[Collected data entries]
--------------------

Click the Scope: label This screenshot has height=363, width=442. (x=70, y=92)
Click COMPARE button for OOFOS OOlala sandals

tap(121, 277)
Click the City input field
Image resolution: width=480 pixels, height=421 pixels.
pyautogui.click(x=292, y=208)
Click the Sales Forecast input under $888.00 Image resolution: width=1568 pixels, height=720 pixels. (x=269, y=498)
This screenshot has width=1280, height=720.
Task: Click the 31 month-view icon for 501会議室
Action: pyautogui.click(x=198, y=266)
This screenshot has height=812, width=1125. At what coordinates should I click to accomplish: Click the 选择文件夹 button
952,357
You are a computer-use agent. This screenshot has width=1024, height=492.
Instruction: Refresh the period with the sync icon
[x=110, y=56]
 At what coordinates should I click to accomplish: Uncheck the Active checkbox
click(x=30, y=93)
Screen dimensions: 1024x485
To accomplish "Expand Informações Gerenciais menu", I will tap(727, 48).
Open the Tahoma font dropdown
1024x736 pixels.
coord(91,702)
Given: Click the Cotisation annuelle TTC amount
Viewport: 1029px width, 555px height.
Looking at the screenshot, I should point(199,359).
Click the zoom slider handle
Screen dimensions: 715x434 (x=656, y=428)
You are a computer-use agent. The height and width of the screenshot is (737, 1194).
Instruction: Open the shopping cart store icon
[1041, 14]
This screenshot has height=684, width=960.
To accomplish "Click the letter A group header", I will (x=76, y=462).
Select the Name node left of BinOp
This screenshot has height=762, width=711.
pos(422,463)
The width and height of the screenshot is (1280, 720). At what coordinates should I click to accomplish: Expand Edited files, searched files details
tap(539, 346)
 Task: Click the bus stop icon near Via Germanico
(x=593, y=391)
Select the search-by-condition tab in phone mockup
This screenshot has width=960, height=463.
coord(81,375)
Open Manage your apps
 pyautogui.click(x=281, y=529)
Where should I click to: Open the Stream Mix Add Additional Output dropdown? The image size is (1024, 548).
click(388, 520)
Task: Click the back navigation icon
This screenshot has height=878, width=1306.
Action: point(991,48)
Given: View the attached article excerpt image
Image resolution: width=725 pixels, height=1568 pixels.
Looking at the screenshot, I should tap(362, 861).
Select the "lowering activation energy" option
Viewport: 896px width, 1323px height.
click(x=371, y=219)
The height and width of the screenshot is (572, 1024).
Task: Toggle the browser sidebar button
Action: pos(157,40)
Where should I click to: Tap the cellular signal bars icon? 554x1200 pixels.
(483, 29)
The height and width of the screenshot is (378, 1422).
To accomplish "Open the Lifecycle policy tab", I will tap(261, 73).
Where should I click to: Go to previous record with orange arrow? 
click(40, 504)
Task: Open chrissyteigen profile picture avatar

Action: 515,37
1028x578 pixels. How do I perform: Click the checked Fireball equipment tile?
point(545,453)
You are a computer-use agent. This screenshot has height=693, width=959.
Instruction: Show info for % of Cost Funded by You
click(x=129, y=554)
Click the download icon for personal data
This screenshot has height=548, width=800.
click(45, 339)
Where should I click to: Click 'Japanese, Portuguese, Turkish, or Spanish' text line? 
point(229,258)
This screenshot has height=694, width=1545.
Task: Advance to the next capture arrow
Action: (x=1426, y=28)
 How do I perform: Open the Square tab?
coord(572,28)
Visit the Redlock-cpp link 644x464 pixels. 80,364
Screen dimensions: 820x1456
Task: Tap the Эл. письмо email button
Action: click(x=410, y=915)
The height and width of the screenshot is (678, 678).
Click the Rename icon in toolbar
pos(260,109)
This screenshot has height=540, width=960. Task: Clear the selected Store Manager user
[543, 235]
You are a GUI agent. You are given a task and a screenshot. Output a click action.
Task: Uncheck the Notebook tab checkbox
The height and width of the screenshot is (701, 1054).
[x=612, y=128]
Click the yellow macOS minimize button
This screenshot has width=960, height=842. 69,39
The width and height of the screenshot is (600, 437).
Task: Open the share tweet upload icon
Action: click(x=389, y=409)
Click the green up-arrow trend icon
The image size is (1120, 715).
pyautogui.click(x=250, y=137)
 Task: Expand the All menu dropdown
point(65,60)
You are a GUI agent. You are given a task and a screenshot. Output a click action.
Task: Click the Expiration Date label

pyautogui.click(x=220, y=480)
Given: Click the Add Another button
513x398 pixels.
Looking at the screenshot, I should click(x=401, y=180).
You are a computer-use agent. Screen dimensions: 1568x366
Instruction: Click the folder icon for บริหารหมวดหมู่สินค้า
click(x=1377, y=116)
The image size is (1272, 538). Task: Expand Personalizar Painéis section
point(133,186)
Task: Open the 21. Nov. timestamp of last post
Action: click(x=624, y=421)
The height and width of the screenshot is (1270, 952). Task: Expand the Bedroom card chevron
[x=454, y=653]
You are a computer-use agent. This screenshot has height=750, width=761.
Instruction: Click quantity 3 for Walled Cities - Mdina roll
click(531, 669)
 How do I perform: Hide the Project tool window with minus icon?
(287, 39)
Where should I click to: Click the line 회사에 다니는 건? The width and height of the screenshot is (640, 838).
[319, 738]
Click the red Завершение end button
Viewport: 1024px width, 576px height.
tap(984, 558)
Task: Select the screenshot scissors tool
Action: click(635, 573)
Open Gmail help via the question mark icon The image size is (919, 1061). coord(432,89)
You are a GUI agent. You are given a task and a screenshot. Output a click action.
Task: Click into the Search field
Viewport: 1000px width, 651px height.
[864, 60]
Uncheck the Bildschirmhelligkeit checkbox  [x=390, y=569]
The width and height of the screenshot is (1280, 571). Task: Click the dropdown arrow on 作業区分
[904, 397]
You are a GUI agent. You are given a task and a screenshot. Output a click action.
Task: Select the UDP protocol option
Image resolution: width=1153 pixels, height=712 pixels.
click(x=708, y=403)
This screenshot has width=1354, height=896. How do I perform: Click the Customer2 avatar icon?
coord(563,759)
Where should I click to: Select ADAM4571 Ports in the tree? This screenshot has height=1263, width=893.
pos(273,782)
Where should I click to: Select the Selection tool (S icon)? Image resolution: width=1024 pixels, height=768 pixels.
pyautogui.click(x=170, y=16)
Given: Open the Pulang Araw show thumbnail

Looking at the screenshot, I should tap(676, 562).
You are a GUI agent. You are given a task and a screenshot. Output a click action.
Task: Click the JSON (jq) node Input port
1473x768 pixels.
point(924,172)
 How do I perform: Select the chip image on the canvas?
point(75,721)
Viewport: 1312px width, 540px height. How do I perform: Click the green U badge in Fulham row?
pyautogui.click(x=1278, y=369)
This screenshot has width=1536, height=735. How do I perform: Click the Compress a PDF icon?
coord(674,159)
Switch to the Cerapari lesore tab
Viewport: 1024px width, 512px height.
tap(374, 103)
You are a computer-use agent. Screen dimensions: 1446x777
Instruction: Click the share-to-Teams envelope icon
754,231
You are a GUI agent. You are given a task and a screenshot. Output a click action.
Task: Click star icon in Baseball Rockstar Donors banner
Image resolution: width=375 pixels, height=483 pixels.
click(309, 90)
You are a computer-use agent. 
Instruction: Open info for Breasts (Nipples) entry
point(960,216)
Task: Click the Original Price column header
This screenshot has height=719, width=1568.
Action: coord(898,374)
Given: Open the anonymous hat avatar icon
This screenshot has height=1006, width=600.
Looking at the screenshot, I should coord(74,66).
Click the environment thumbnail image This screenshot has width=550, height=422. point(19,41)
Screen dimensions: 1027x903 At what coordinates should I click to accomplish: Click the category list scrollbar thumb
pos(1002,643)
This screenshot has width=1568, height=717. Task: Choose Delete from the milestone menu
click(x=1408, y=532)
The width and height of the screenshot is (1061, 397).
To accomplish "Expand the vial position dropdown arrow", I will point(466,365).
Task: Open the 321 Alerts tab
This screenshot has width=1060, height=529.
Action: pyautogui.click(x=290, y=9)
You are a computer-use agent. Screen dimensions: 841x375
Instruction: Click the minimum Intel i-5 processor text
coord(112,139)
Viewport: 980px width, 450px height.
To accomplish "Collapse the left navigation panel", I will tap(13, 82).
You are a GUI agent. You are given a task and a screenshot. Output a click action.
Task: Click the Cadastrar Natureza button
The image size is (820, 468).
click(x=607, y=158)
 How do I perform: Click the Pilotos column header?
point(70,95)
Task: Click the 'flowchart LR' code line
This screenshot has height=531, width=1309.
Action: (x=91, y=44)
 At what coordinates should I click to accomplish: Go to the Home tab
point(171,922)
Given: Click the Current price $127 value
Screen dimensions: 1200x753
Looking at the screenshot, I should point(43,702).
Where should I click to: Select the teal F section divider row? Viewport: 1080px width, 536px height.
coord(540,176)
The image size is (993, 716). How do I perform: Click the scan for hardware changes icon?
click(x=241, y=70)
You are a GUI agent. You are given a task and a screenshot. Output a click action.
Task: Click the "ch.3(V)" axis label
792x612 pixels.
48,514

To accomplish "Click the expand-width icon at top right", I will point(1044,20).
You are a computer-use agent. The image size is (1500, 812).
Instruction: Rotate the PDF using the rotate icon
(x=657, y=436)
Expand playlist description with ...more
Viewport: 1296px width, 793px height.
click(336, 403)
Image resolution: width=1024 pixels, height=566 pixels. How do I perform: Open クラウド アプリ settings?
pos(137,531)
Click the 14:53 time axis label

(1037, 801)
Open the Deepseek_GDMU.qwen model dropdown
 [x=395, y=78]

--------------------

[TASK REQUIREMENTS]:
Using the data above, transcribe the lines that run from the line with "has height=750, width=761." to the line with "Open Gmail help", both ends kept, and output nothing else.

[OUTPUT FOR THIS EXERCISE]:
You are a computer-use agent. This screenshot has height=750, width=761.
Instruction: Click quantity 3 for Walled Cities - Mdina roll
click(531, 669)
 How do I perform: Hide the Project tool window with minus icon?
(287, 39)
Where should I click to: Click the line 회사에 다니는 건? The width and height of the screenshot is (640, 838).
[319, 738]
Click the red Завершение end button
Viewport: 1024px width, 576px height.
tap(984, 558)
Task: Select the screenshot scissors tool
Action: click(635, 573)
Open Gmail help via the question mark icon The image size is (919, 1061). coord(432,89)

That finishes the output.